People fuck around in the office and they do at home too. Expectation management and selling yourself (aka know how to communicate) is all that matters. I can sleep in, tell people the truth, and life is good.

Offices are fucking expensive. It burdens IT and it’s a performance art at the end of the day anyway.

The boards job is to fire me. As long as I maintain my roadmap and provide evidence of progress nobody who matters has time to think about this shit.

Manage your SG&A expenses, risk, and be nice to legal. You’ll be fine.

1 comments

Thats cool for you, but I'm speaking from my experience about my team's productivity falling off a cliff. Employees that do work when in the office, but wont even respond to email for days when working from home.
That may me a problem of the pepple tou hired, and how you lead them, instead of being a problem of where they work.

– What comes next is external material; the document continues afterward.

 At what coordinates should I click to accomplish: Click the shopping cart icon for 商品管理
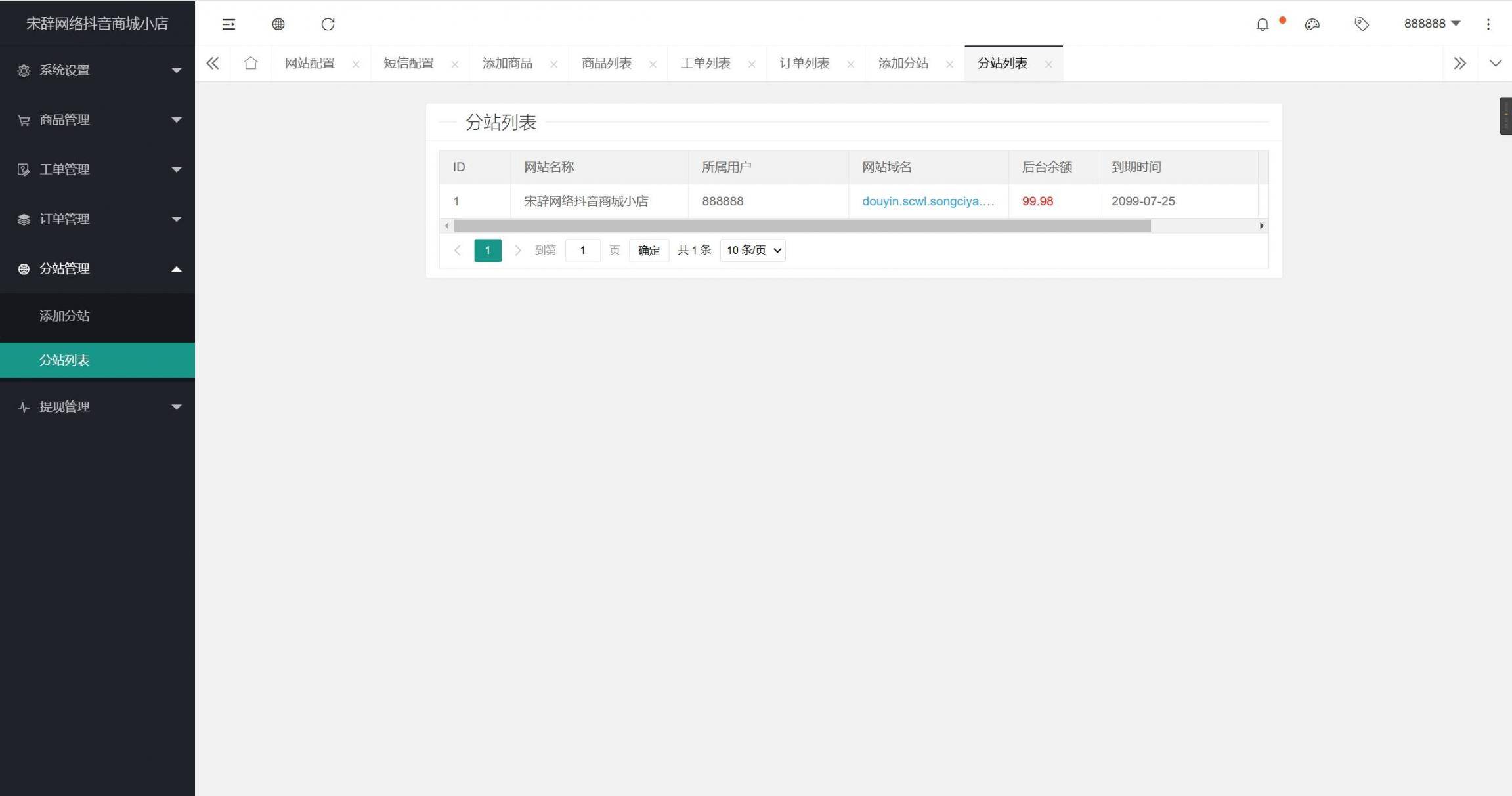23,119
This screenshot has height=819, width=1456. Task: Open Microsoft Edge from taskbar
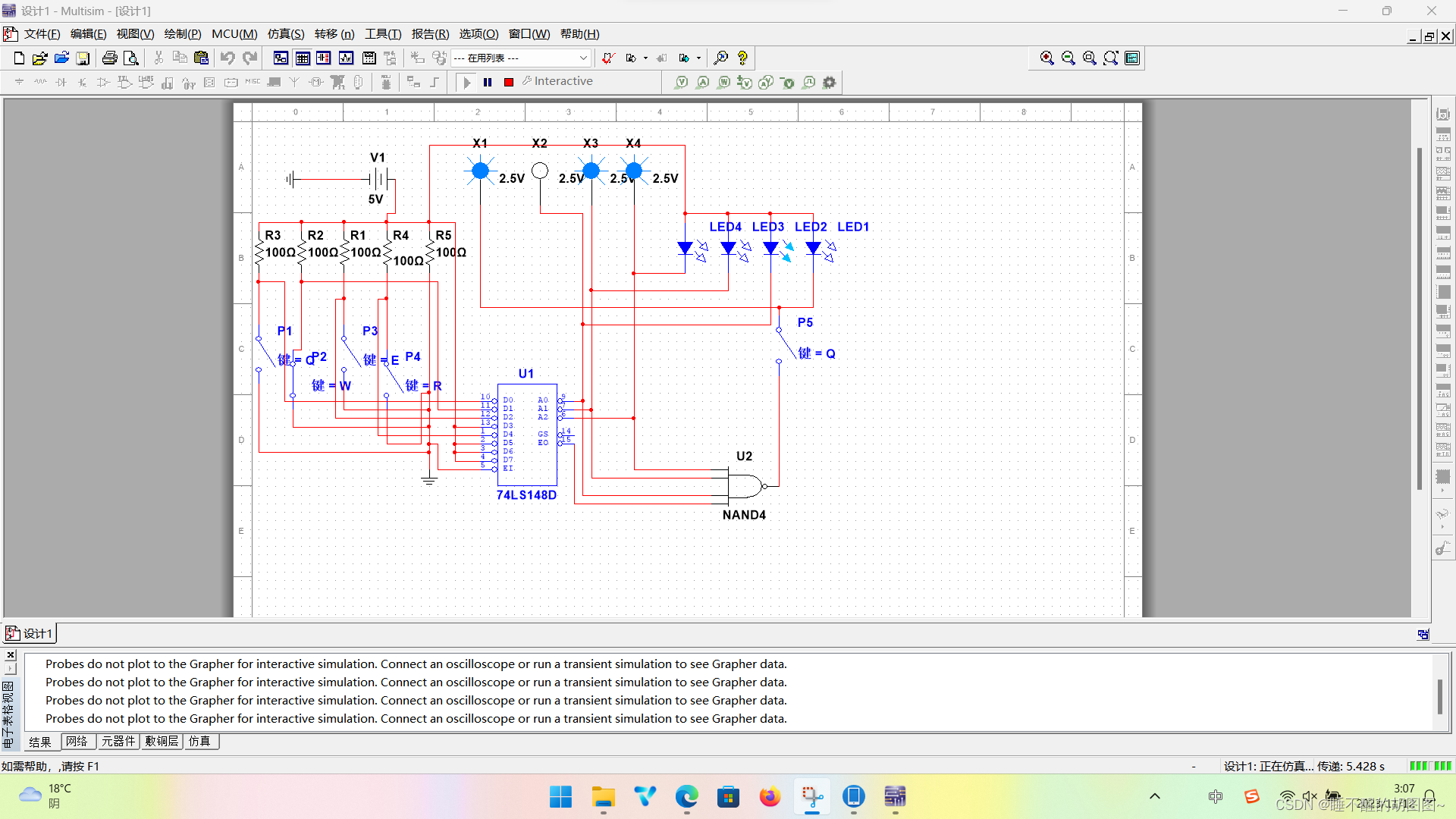(687, 797)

Perhaps they were slacking in the office as well, and only giving you the impression that they were busy. You might only be annoyed now because the mask is off.

If an employee cannot handle working from home then they can voluntarily return to office or be terminated for cause.

I’ve been leading a team remotely since March 2020 and have had no issues with my team that wasn’t cleared up after a quick conversation in our 1-1.

That's great for you. I have had good experiences long ago in other companies.

In my current company, team leads have little input on employee performance, and nobody has been fired or PIPed in my 100 person department in the last 10 years.

The primary thing that incentivized worker performance was social pressure and visibility from an in person environment.

You might say this is a management problem, and yes, I would agree. However, it still stands that this management problem is greatly exacerbated by hybrid and remote work.